My red pepper roasting idea was born, as so many kitchen inventions are, of desperation. After neglecting two red peppers in the crisper drawer for almost a week, I realized that I had to do something with them quickly before they went bad and I officially became a Food Waster. I hate wasting food, and especially with two living compost heaps (read: bunnies) living at my house, I almost never have to waste vegetables.
Combining strategies found in my Joy of Cooking book, as well as across the Internet, I set out to roast the hell out of some red peppers. How easy is it, you ask? Really easy. There are about five steps, and I will lay them out for you now. I was working with two peppers here, but you could do it with more or less and the method would still be the same.
- Start off by firing up your oven’s broiler.
- Get rid of the stem and core/seeds and slice the peppers into approximately 2-inch wide slices (exact size is not important).
- Brush olive oil on both sides and place each slice on a baking sheet. Stick it in the oven.
- Wait until the first side up is blistering/blackening, then turn to the other side until that side does the same.

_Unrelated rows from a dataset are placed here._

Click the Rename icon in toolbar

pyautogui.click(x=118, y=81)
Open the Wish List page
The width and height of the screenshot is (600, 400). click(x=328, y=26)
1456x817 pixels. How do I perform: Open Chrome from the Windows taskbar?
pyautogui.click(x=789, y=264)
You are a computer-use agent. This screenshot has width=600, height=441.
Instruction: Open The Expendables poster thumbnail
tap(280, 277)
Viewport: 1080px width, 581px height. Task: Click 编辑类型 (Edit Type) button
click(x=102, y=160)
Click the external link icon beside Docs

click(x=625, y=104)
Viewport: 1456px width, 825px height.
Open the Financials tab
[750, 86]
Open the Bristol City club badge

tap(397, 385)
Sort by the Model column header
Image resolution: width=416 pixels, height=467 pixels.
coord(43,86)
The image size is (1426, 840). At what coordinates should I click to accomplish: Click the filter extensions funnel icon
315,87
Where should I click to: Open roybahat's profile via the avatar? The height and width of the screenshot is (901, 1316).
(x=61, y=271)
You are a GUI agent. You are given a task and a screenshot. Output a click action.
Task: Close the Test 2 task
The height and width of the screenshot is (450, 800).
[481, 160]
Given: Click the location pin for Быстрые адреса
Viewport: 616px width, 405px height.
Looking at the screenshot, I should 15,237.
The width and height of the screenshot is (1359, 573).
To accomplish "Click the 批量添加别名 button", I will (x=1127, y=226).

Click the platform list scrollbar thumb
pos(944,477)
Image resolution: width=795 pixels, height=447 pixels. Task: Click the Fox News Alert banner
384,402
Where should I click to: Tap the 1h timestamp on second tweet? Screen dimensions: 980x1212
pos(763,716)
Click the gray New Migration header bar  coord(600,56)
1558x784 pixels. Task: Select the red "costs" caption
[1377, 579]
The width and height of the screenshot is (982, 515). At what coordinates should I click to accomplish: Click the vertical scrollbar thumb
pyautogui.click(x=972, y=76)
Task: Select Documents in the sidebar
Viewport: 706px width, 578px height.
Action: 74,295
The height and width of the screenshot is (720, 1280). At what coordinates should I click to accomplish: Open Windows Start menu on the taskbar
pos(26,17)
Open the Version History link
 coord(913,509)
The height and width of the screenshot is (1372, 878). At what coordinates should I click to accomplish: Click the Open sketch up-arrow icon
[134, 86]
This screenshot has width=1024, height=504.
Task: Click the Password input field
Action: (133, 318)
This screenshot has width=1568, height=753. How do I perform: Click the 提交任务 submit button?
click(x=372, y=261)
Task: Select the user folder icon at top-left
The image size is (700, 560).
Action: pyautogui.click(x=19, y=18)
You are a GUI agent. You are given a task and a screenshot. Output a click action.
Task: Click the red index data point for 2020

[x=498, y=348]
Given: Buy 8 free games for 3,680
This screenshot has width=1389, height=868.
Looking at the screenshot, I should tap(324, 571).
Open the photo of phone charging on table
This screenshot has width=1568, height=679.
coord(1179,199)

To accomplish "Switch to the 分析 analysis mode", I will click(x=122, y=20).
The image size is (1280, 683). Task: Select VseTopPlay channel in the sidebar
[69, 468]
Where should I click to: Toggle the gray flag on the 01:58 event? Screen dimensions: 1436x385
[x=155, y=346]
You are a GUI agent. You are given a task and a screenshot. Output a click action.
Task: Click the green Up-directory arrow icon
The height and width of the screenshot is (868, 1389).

- Place the hot slices into a bowl and cover tightly with plastic wrap or foil. The heat and moisture of the trapped air will make the pepper skins easier to peel.
- Once they’ve cooled (maybe 15-20 minutes), take each pepper slice and peel off the skin. You may have to use a knife to get you started, but most of mine came off easily. This is slightly messy, but it’s a vegetable, so all you’re getting on your hands is delicious pepper juice.
If now you’re wondering what to do with these delicious little peppers, I’d recommend what I did: make a yummy salad. I just mixed the peppers with a small amount of warm goat cheese, basil, oil, and vinegar and then served the mixture over a little bed of mixed greens. Oh, and salt and pepper. Delicious, and it seems like a lot more work than it really is. Which is every cook’s dream, isn’t it?